# Ariens ST624E shuts off



## brianbo (Mar 20, 2013)

Hi,
I am new to this forum as I have been looking at this Ariens Model 920001-ST624E Tecumsech OH195SA 72541G that I bought last year on Craigslist and got burned. First time l used it last year, on my 3rd pull the cord broke. It ran for 10 minutes then died. It was my first gas powered snowblower in 20 years that I have lived in my house.

In Dec 2012, I took the carb to be rebuilt at a local dealer. I put it back on. I ran it for 30 minutes before the first storm this year. 2 days later we had a storm, I started it and it ran for 2-5 minutes under a load and died. Once it dies, it is hard to get going.

I know some gas is getting to the carb. I know very little about engines but i did not have the cash to get it fixed at the dealer as I had furnace issues. We have only had over a 110 inches of snow this year. My 15 year old TORO Electric Snow thrower and my nephews plow helped on the 24 and 30 inch storms. I live outside Worcester, MA which had 6 inches today.

I have the cover off that covers the carb, choke, etc. From what I read, my next step is put a new gas hose. Also, there is a filter at the bottom of the gas tank which is attached to the shut off valve's hose. Can I just clean that by unscrewing it?

I notice I have an issue with the throttle springs to the governor . They are 2 cheaply made springs which I cannot believe would hold up for any length of time. I have that working better but the throttle does slip a little bit at highest setting but it does rev high before it shuts off. The choke seems to work fine.

I did not change the plug or take it off which I probably should have.
Any help would be greatly appreciated.

Thanks
Brian


----------



## cdestuck (Jan 20, 2013)

One thing that comes to mind right away that the vent hole in the gas cap might be blocked. Try loosening the cap and running the engine and see if it shuts off. ANd pretty sure there is not a fuel filter on yout machine.

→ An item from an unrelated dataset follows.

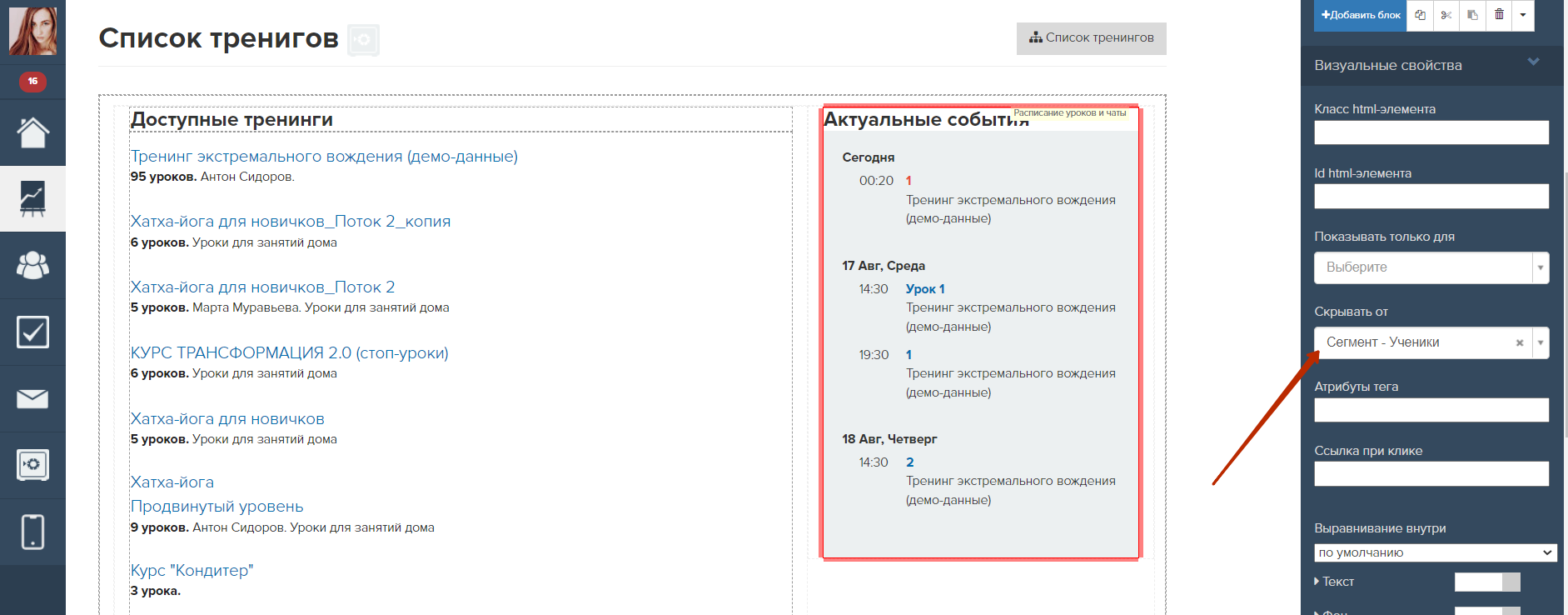Viewport: 1568px width, 615px height.
Task: Click the red notification badge showing 16
Action: coord(32,81)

If this does not help, when the machine shuts off, take a spare plug, put the wire onto it and ground the plug on top of the engine. Pull the cord to see if the plug is sparking. Wonder if the ignition coil might be breaking down with the engine heat


----------



## Shryp (Jan 1, 2011)

You could have had dirt in the fuel tank that got flushed down into the carb after you had it cleaned. I would guess you have a fuel issue somewhere. There is a little screen in the bottom of the fuel tank that does act like a filter. I don't think those come out vey easily. Sometimes the fuel lines start to rot and little pieces of rubber can end up in the carb as well. Maybe start by pulling the fuel line off the carb and checking the flow coming down from the tank. If you have a blockage before the carb that should make it easy to notice.

You could probably get away with leaving the carb on there and just removing the nut on the bottom of the bowl. That will let you check the bowl for dirt and actually will let you check for fuel flow without even taking the fuel line off. Best guess is the tiny holes in your bowl nut are blocked as are the tiny holes in the emulsion tube up in the carb.

Being an over head valve engine it shouldn't have any of the problems associated with older engines.


----------



## brianbo (Mar 20, 2013)

Thanks for responding. I will try gas cap, spark from plug, looking at gas flow and checking carb for pieces either today or this weekend.
I found out about gas cap issue yesterday on the web after I gave up using it.

I am confused about a hole in the vented (?) cap. The black gas cap appears to be original. There is no rubber gasket in it which DonnyBoy on YouTube had in his replacement cap.
The gas cap has a black dick coming from the top of the cap into the tank. How is this vented?

Thanks again


----------



## nt40lanman (Dec 31, 2012)

Does it just quit immediately or does it stumble? Can you reproduce the problem at will? You can take the 7/16 fitting out of the bottom of the carb, put a can under it, remove the bowl, and open the valve and see how well gas flows. In the bowl you'll see debris, if there's any getting in. The fitting you remove has a few holes in the sides of it that need to be cleaned.


----------



## HCBPH (Mar 8, 2011)

*Carb bowls*

Some bowls have a little button on the button that if depressed will allow draining the bowl. If yours has that, just pressing the button with a cup under it, it should keep draining as long as there is gas in the tank. If it stops with gas in the tank then you have some form of obstruction.


----------



## brianbo (Mar 20, 2013)

I have the gas release button and I know gas comes out of that. In fact, some came out yesterday as I thought I did not hit it but I must have hit it. Also, in December before I had the Carb rebuilt, I used the gas release button to drain the bowl.
I will take off the fitting and run gas thru it as I drained the tank yesterday and ran the carb dry with the Shut off valve off.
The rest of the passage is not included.